▶ [WORK INSTRUCTIONS]
a: The commentary on America's past below names the groups whose past the Chinese and the liberals mean to attack. List those groups.
b: Extend the commentary on America's past below, starting after its final sentence.

▶ [TEXT SEGMENT]
★ ★ ★
Yes, the past is a mixed bag. But that’s usually how it is for any great nation. Great nations, capable of great good, are also capable of great wrong. That goes back to ancient Greece and Rome, for God’s sake. And you cannot judge the peoples of the past by modern standards. Try to impose a modern prism over the great figures of history, and you’ll get them wrong every time. Such people must be understood within the context of their times.
The Chinese and their Leftist water-carriers have the past, good and bad, of America and the West in their sights. Somehow, said statues and other symbols were what they were, where they were, for long generations. But suddenly in 2016, when the common working man elected his ironic champion, a billionaire named Donald Trump, these symbols, quite abruptly, were declared verboten, and they had to go. Co-incidence? Of course not. Attacking its past is a fine way to undermine a civilisation. Go dig up George Orwell or l’il Joey Stalin, and see what they have to say about that. Control the past, as Uncle Joe knew, and you’ll control a people’s present and future.
The Chinese and the liberals mean to attack our past. All of it. Our presidents (illegitimate as they are), our kings (wonderful as they were), our explorers, our artists, etc. After the whiny, whinging complaints of looney-libby agitators last week, a California college chucked its Western civilisation course, which had been in place for nearly 80 years, as it too heavily focused on the myriad accomplishments of the Greco-Roman world and was thus decried as “racist” by said pig-ignorant, brainless brats.
And of course one big subject forms a handy, barn door-broad target for these villains: the War Between the States. No, only an idiot calls it the “Civil War.” That’s too unclear. Which civil war? The English? The Spanish? No, serious scholars have always called it what it was––the War Between the States.
★ ★ ★
▶ [DATASET EXTRACT]

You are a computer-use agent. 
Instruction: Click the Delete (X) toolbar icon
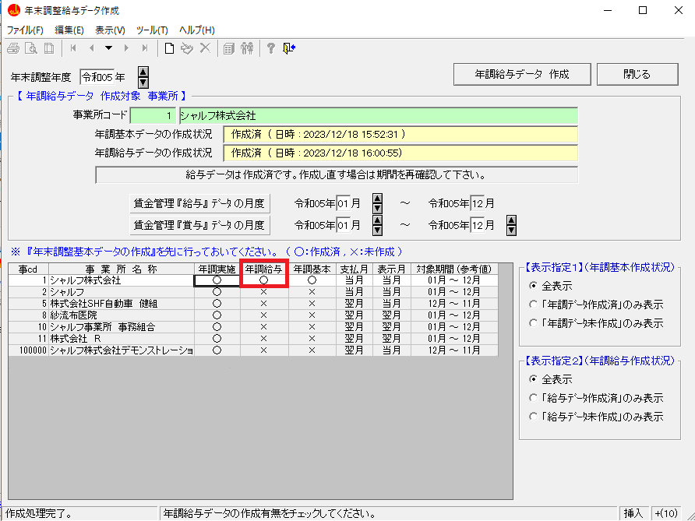tap(206, 48)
★ ★ ★
▶ [OUTPUTS BY TASK]
a: Presidents, kings, explorers, and artists.

b:
In a civil war, there is a contest between duelling factions for control of the government and its capital. But the War of Northern Aggression was not that. It was indeed the War for Southern Independence. Richmond was the capital of our nation, Dixieland.
Of all the wars in the history of human conflict, the War Between the States is perhaps the most nettlesome when it comes to explaining its many causes. It’s a complex war, and it defies easy understanding. But Lefties––being essentially overgrown brats, who desperately need to go back to elementary school––lack the necessary mental heft to hoik such intellectual weights. They want to reduce the war to easy sound-bites, to the single cause of slavery, hence their convenient excuse for destroying all Confederate monuments and every last vestige of Southern history and heritage.
No, it doesn’t help that racist rednecks shamefully hijacked the Southern Cross––the Battle Flag of the Army of Northern Virginia––circa 1960, a century after the Confederacy’s birth, misappropriating it in a misguided struggle against federal efforts to end American apartheid. But bad men quite often hijack good symbols and misuse and besmirch them. Decades ago, the evil KKK hijacked the American flag, the Bible and even the Cross of Christ. Should they be banned, too?
Imagine Merkel’s awful government in Berlin telling Bavaria that it could no longer use its distinctive, blue-and-white checked flag, images of King Ludwig II and other such symbols of regional pride. You can’t imagine that, can you? It’s about like that.
Again, the mixed bag: Yes, slavery is cited in the infamous South Carolina Articles of Secession, written by Christopher Memminger in 1860. But the baker’s dozen or so Confederate states often pulled in as many different directions, and that lack of centralised cohesion, which Lincoln enjoyed and Davis lacked, helped speed the South’s downfall. Many Southerners supported slavery. But many others opposed it.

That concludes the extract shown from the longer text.